I have two tables at my disposal, one work dataset and one reference dataset. Each dataset has got two columns, lets say these are fields A and B. I would like the rows in reference dataset with the rows in work dataset that are 'closest' w.r.t. some distance. I have more rows in work dataset than in reference dataset, and i will match all rows in reference dataset to some rows in work dataset.

I can define distance between two rows in reference and wrk dataset like this:

$ d_{i,j} = (A_{w}(i) - A_{r}(j))^{2} + (B_{w}(i) - B_{r}(j))^{2} $

with $A_{w}, A_{r}, B_{w}, B_{r} $ the A and B columns work and reference datasets with obvious notation.

In other word, i want to minimize over all permutations of rows from the work dataset (with the same number of rows as in reference dataset) the sum of distances between one row in reference dataset and one row in wrk dataset.

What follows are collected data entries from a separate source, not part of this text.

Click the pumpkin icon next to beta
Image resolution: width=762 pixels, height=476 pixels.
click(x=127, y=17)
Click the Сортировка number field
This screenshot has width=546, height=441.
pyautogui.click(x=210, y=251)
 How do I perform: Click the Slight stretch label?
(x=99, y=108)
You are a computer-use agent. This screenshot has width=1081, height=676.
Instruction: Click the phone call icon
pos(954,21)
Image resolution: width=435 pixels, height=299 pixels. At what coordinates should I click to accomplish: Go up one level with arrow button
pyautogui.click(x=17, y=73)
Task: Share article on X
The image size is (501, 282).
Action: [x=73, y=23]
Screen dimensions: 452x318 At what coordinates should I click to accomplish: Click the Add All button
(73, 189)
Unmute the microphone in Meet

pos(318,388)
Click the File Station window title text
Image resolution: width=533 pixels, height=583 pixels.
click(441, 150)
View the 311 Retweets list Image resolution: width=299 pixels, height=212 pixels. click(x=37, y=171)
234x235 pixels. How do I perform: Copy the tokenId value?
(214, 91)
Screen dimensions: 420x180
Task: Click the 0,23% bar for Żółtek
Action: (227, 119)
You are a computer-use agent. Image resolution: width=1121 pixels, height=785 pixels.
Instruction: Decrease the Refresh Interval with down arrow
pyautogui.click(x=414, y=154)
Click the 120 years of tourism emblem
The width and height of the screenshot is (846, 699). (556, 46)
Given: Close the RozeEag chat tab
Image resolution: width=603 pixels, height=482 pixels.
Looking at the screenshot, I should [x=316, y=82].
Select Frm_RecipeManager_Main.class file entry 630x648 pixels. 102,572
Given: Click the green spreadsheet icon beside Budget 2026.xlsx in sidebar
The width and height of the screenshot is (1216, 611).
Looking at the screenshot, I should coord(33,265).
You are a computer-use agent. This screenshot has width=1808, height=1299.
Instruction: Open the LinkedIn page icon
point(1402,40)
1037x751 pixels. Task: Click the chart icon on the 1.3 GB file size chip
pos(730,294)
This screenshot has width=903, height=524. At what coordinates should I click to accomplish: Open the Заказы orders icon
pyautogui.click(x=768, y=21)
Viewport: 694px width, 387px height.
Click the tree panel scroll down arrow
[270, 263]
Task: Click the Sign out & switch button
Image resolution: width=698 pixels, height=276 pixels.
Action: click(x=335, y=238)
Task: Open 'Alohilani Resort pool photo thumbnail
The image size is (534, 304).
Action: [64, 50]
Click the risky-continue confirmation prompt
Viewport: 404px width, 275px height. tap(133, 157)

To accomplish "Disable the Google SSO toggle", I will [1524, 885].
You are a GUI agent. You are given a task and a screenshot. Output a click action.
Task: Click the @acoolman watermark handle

I do not know how to proceed if not examining all permutations.

This is combinatorial problem. What about stochastic methods: genetic algorithm, swarm...

Could you hint at some idea for a start ?

I had a look at linear assignment problem. However, my problem is not a complete bipartatite graph representation, it is not complete since there can be more peaks in work signal than there are in reference signal.

Thanks !

Answer 1

There's a standard trick to convert the min cost matching problem on a balanced bipartite graph to one on an unbalanced bipartite graph. Let $G = (X \cup Y, E, w)$ be the bipartite graph where $E \subset X \times Y$ and $|X| \le |Y|$.

Now create a copy of $G$ and add it "reversed", so that in the new graph both sides have exactly $|X| + |Y|$ vertices. All old edges have their same weight: edges between vertices in $X$ and their copies have weight $\infty$, and edges between vertices in $Y$ and their copies have weight zero.

Now run the usual algorithm, and the solution will have cost exactly twice the unbalanced cost.

p.s the fact that the graph is not complete is irrelevant - you can always pretend that there are dummy edges with infinite weight.

While the above method works, it's inefficient. there's a recent (2012) paper by Ramshaw and Tarjan on exactly this problem.